Whilst some uses of data may not strictly result in tangible artifacts (e.g. conversations or presentations without slides), we’ll assume that we can describe these intangible things as artifacts in our model.
Attaching processes and agents
Even if we stick to a really simple model in the first instance which allows users to specify a starting artifact (usually a Catalog, Dataset or Distribution), and an ending artifact, we need to (a) ask about what type of artifact they are ending up with (e.g. is it a report; a mash-up; a website or a visualisation); (b) find out something about the process used to create it (even if just a free text description for now); and (c) find out about the agent (the person) responsible for it (as if we’ve got no people involved we can hardly have the social life of data…).
We’re going to need an interface that captures these – and some sort of simple taxonomy of data use artifacts, processes, and relationships between processes and agents.
The full chain
In the example described above you will notice though that there are two ‘uses’ of data described, and one builds upon the other – so even though we’re trying to have a really simple way of describing datasets and the artifacts (uses) resulting from them, we might want to allow that one use can build upon another.
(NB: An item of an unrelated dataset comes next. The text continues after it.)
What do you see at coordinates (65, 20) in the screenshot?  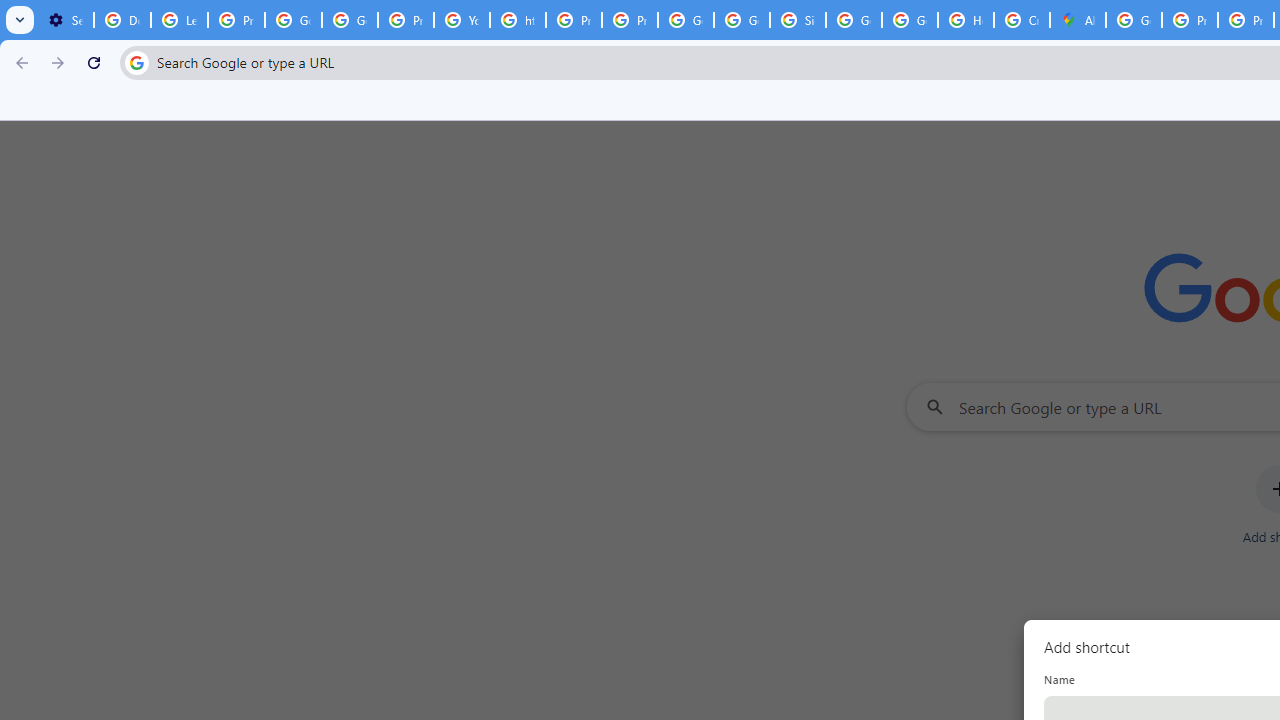 I see `'Settings - Performance'` at bounding box center [65, 20].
There’s an interface challenge for the future about how we might let users insert new processes in the middle of an existing workflow, but for now we could simply allow that chains of data use can be built up sequentially.
What would we really like to know
When you add up all the things it might be nice to know about the way data has been used (and you realise it would be helpful to know this about every stage of use) it turns out to be a pretty long list – so one of the coming challenges is going to be (a) finding interfaces that make cumulatively building this information up, without overwhelming the user inputting data, possible; and (b) finding other ways to fill in any of the data we might want (e.g can we fetch information about data artifacts from a catalogue; can we find a users bio by asking for Twitter IDs etc); (c) finding the right compromises to make sure the workflow tool is useful for humans first and foremost.
- (M1) What did you do with this dataset?
- (M2) What data did you use to build this?
- (M3) Who is exploring, using and talking about this data?
- (A0) What sort of artifact is it?
- (A1) Describe the artifact briefly.
- (A2) Is it available online somewhere?
- (A3) Is anyone maintaining it? Who is responsible for it?
- (A4) Where can I find out more about it?
- (A5) Are there conversations about it?
- (A6) When was it last updated?
- (P1) Describe the process briefly.
- (P2) What did you use?
- (P3) Who was involved?
- (P4) When did it first happen?
- (P5) When did it last happen?
- (P6) How often is it updated?
- (AG1) Who is this?
- (AG2) Where can I find them online?
- (AG3) What organisation do they belong to?
- (AG3) Brief biography?
We’re not quite there yet with a clear sense of the model we should use for capturing workflow information. Next up comes a bit of back-and-forth testing with different possible interface ideas (and tools we can draw upon) for creating and displaying workflows.
Once we’ve got a rough model together, the first iterations on generating some real workflow data can begin!